A couple of weeks back I ordered two jumpers from Marks & Spencer’s website. I have to say that it has been a pretty frustrating process from start to finish, or rather almost finish, because I haven’t got them yet.
- the jumpers weren’t in stock 3-4 months ago when I first tried to order them – disappointing as they are a bog standard item
- I could only ship to my billing address – usually I bill to home and ship to the office
- delivery took 2-3 weeks
- I only got notified of delivery the day before and was given a twelve hour window
All of this is way off market in my opinion. I post it here to give hope to pure play ecommerce businesses who are competing with traditional retailers who have recently opened up a web operation. It is surprising how poor many of these companies are when it comes to ecommerce.
There was one final annoyance, which is what resulted in me writing this blog post.

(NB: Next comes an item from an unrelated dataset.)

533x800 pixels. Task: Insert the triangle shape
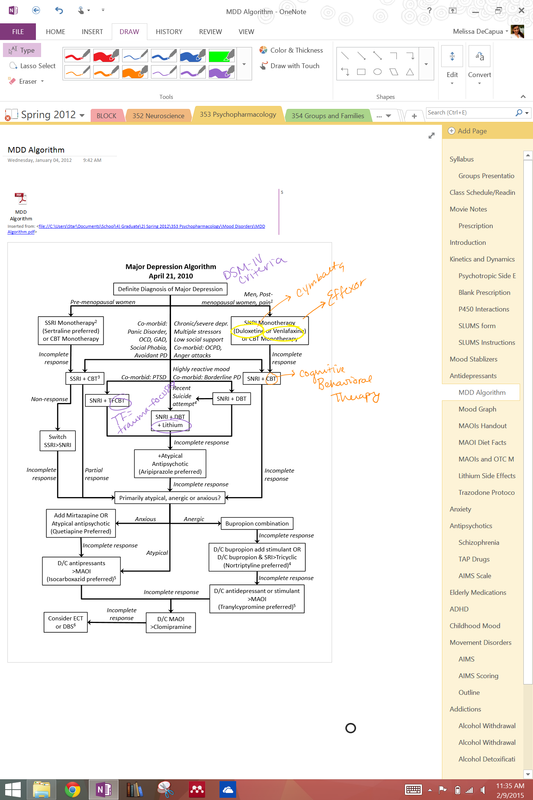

The email they sent announcing the delivery contained the following sentence:
Please note, this email indicates our acceptance of your offer to purchase the above .
Very kind of them to ‘accept my offer to purchase’, I’m sure you would agree.
I’m guessing a lawyer told them to put that in the email. I can’t believe anyone else who would think it was a good idea. If I’m right and it was a lawyer then this is an example of a decision to mitigate an un-quantified legal risk at the expense of the customer experience.
I make this point because decisions like this should be made following a cost benefit analysis, rather than simply because a risk is there (unquantified). When ecommerce companies decide how big to make their delivery windows they typically undertake a cost benefit analysis weighing up the extra cost of offering a smaller window against:
- the loss of business they would suffer from people deciding not to shop because the window is too big,
- the cost of the increased number of failed deliveries that comes with a big window, and
- the impact of increasing the delivery charge.
In my experience legal risks are rarely subjected to this sort of analysis. Rather, it is common for a legal risk to be postulated, a potentially massive loss or impact discussed, but then little attempt be made to assess the likelihood of the risk materialising. It is then a brave executive who sticks their neck out and decides to take that risk when the alternative is to incur a small ongoing cost – be it real expense or a general worsening of the customer experience.
I think the world would be a better place if we all made more effort to quantify legal risks and were more supportive of executives who advocate accepting some legal exposure in order to advance their other business goals.